Item 3.  INCORPORATION OF DOCUMENTS BY REFERENCE

          Western Staff Services, Inc. (the "Registrant") hereby incorporates by
reference into this Registration Statement the following documents previously
filed with the Securities and Exchange Commission (the "SEC"):

     (a)  The Registrant's Annual Report on Form 10-K for the fiscal year ended
          November 1, 1997, filed with the SEC on January 30, 1998;

     (b)  The Registrant's Quarterly Report on Form 10-Q for the quarter ended
          January 24, 1998 filed with the SEC on March 10, 1998; and

     (c)  The Registrant's Registration Statement No. 00-24990 on Form 8-A filed
          with the SEC on March 18, 1996 pursuant to Section 12 of the
          Securities Exchange Act of 1934, as amended (the "1934 Act") which
          describes the terms, rights and provisions applicable to the
          Registrant's outstanding Common Stock.

          All reports and definitive proxy or information statements filed 
pursuant to Section 13(a), 13(c), 14 or 15(d) of the 1934 Act after the date 
of this Registration Statement and prior to the filing of a post-effective 
amendment which indicates that all securities offered hereby have been sold 
or which deregisters all securities then remaining unsold shall be deemed to 
be incorporated by reference into this Registration Statement and to be a 
part hereof from the date of filing of such documents.  Any statement 
contained in a document incorporated or deemed to be incorporated by 
reference herein shall be deemed to be modified or superseded for purposes of 
this Registration Statement to the extent that a statement contained herein 
or in any subsequently filed document which also is deemed to be incorporated 
by reference herein modifies or supersedes such statement.  Any such 
statement so modified or superseded shall not be deemed, except as so 
modified or superseded, to constitute a part of this Registration Statement.


Item 4.   DESCRIPTION OF SECURITIES

          Not Applicable.


Item 5.   INTERESTS OF NAMED EXPERTS AND COUNSEL

          Not Applicable.


Item 6.   INDEMNIFICATION OF DIRECTORS AND OFFICERS

          Section 145 of the Delaware General Corporation Law authorizes a 
court to award, or a corporation's Board of Directors to grant, 
indemnification to directors and officers in terms sufficiently broad to 
permit such indemnification under certain circumstances for liabilities 
(including reimbursement for expenses incurred) arising under the 1933 Act.

» **SUPPLIED DATA**
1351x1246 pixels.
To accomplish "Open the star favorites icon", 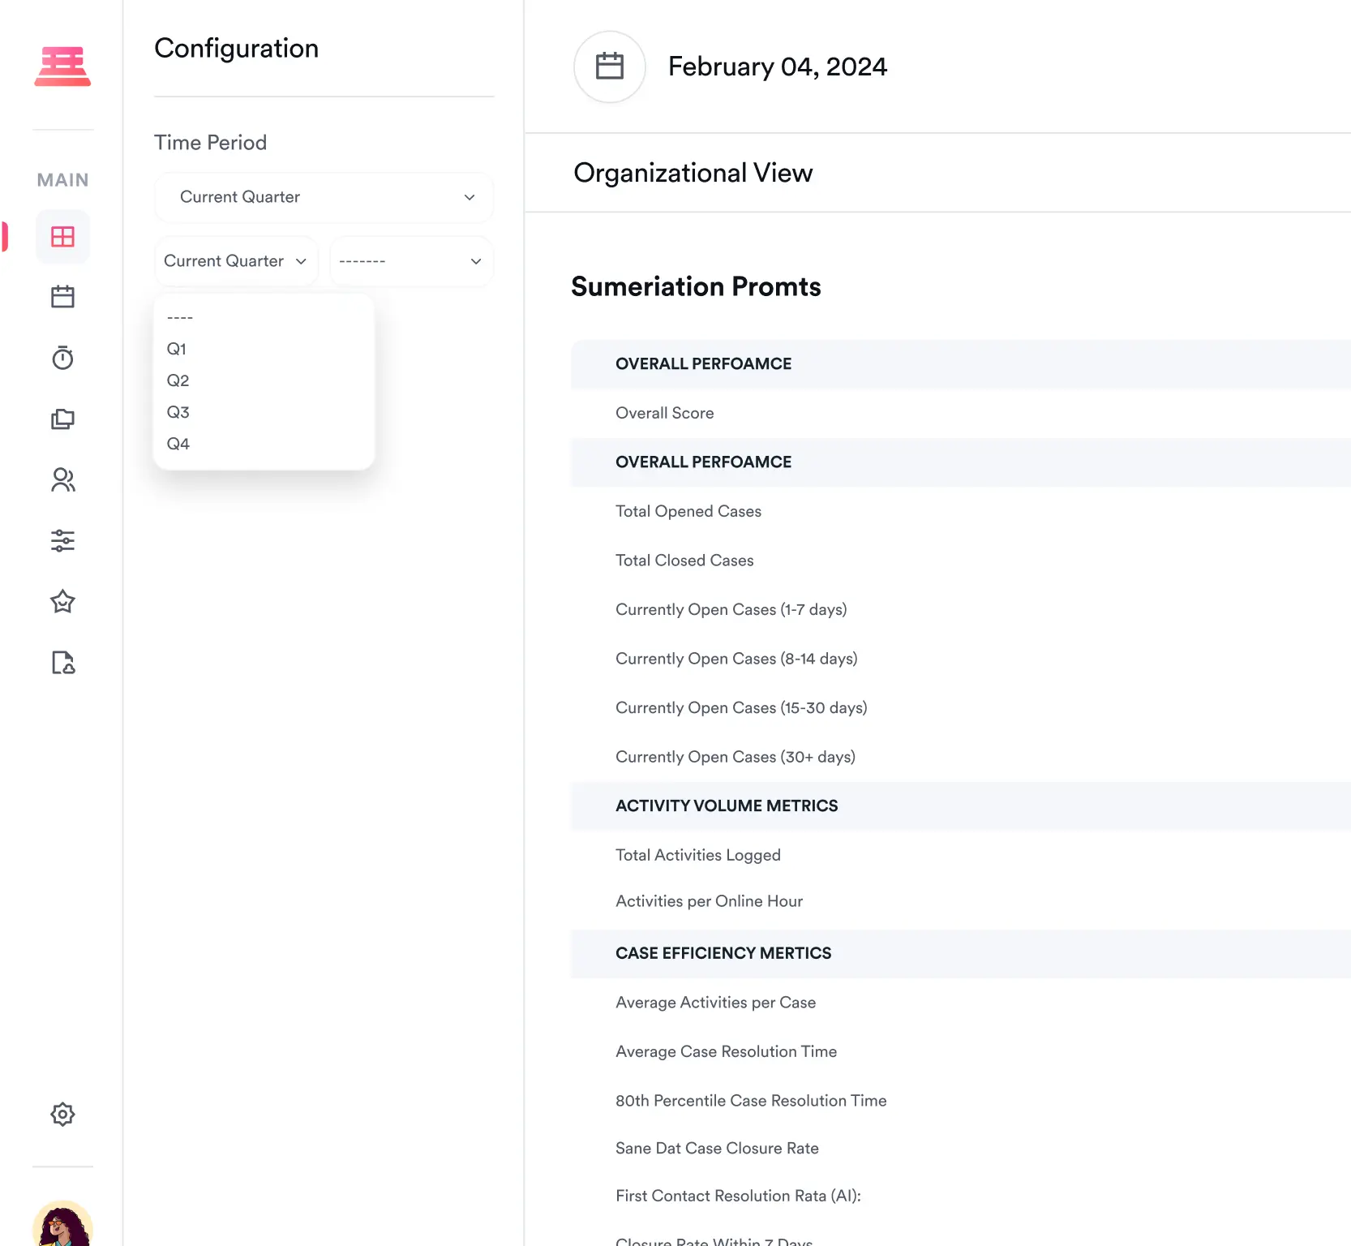I will click(x=62, y=602).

» **PROMPT**
Reproduce everything in the registration statement excerpt from "Section 145 of" down to "the 1933 Act.", word for word. The material stands apart from the registration statement excerpt.

» **TASK ANSWER**
Section 145 of the Delaware General Corporation Law authorizes a 
court to award, or a corporation's Board of Directors to grant, 
indemnification to directors and officers in terms sufficiently broad to 
permit such indemnification under certain circumstances for liabilities 
(including reimbursement for expenses incurred) arising under the 1933 Act.